• [THE PROBLEM]
Extend the dialogue about joining the school drama department, picking up right after its last line.

• [DOCUMENT SEGMENT]

# # # # # # #

But I'm pretty sure doing plays

is just an excuse to change in
front of each other backstage.

- Really?
- Yeah.

Theater folk just love
to take their clothes off.

How many people saw you naked?

A lot.

- Mom.
- Enough.

Y'all don't understand

my sense of humor, either.

[INDISTINCT CHATTER]

Hello. Are you Mr. Lundy?

My father is Mr. Lundy.

Well, then what should I call you?

I guess Mr. Lundy.

My father's dead. [LAUGHS]

I was told you're the head
of the drama department.

Mm-hmm, and the girls'
volleyball coach,

which, between us, is
the real drama department.

Was that a joke?

I thought so.

Can I help you?

I'm interested in becoming an actor.

Well, good for you.

You've come to the right place.

You know, I-I've been
a professional actor

for years and years.

Really? What have you been in?

Well, have you seen the
mattress madness commercials

on channel 68?

I'm soft and firm

in all the right places.

Wow. You're famous.

Well, I...

And I was Carbucketty

in the Dallas-Fort Worth Players
production of Cats.

# # # # # # #

• [INFORMATION PROVIDED]
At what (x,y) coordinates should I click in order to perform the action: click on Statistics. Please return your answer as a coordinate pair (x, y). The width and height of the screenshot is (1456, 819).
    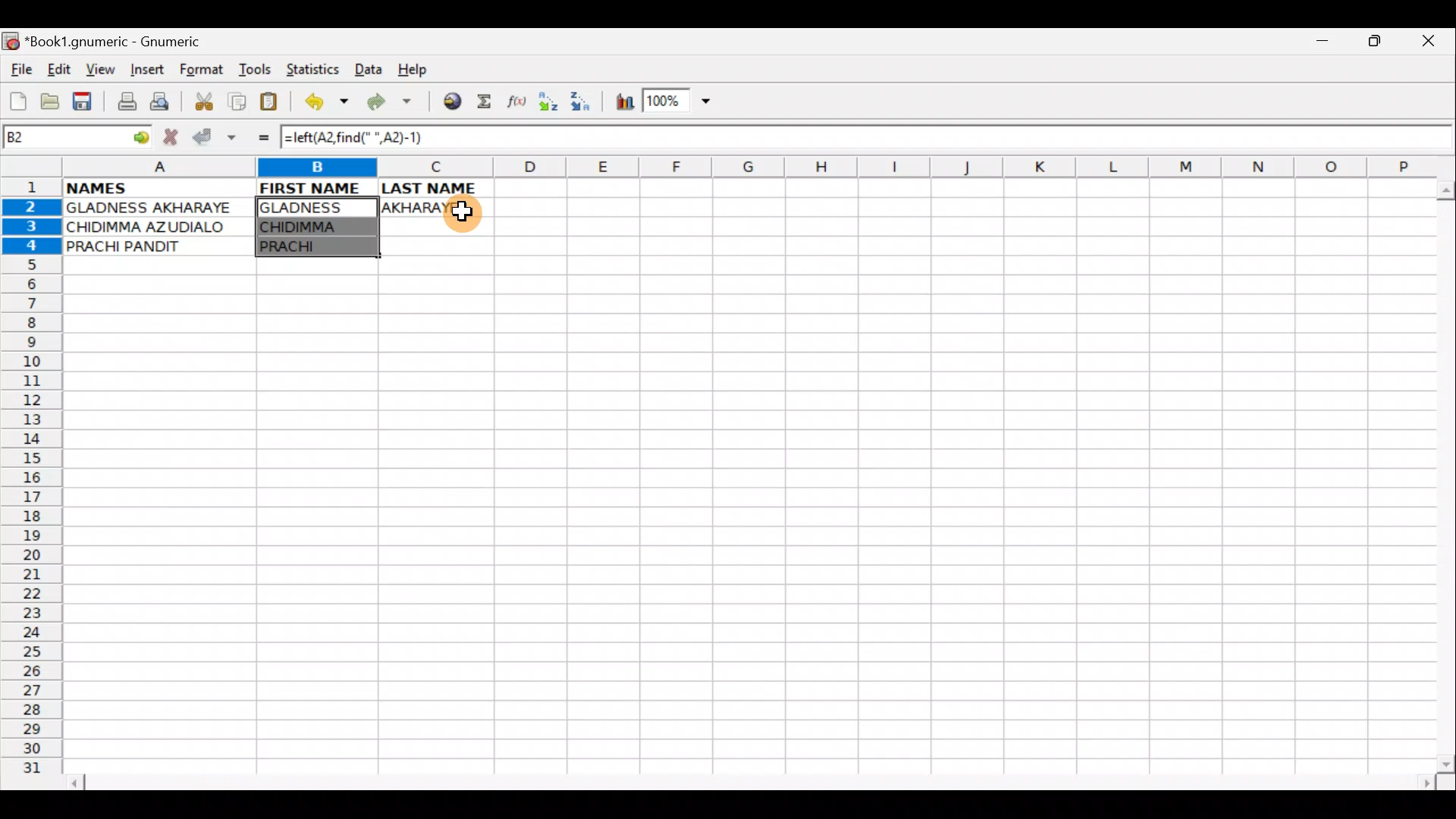
    Looking at the image, I should click on (317, 68).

# # # # # # #

• [EXPECTED ANSWER]
[PURRS]

[LAUGHS] Did you see that?

No, I'm afraid of cats.

Well, you realize the
cats are just the actors.

I still wouldn't risk it.

You're an odd boy, but you make it work.

[CHUCKLES]

Anyway, uh, auditions are next week.

- You're welcome to come on by.
- Excellent.

I checked out a book on acting

so I should have the hang of it by then.

Well, I like that confidence.

Thank you. Most people
find it off-putting.

I can see that.

ADULT SHELDON: To master
acting, I immersed myself

in all forms of the
genre, from silent films

to modern classics...

to logic-defying experimental work.

♪ It's great to stay up late... ♪

Why are they all singing?

[MOUTH FULL]: Because it's a musical.

But why can't they just say it?

Well, that wouldn't be
very musical, would it?

♪ The stars were shining bright... ♪

And where is the music coming from?

You're thinking about it too much.

♪ So, good morning ♪

♪ Good morning... ♪

And how do they all know the same dance?

- Come on.
- Moonpie.

♪ To you and you and you and you. ♪

ANNOUNCER: And it is intercepted.

Walking in is Kevin
Smith for the touchdown.

What are you looking for?

A brooch.

What's a brooch?

It's a piece of jewelry.

In my acting book, there's an exercise

where you look for a missing
brooch in a convincing way.

Why?

According to the story, it
was given to me by a friend

so I could afford to stay in
drama school, but now it's gone.

Well, good luck finding it.

Thanks.

Wait.

You really believed I
was looking for something.

I did it.

I'm an actor.

You're a freak.

Oh, where the heck is that brooch?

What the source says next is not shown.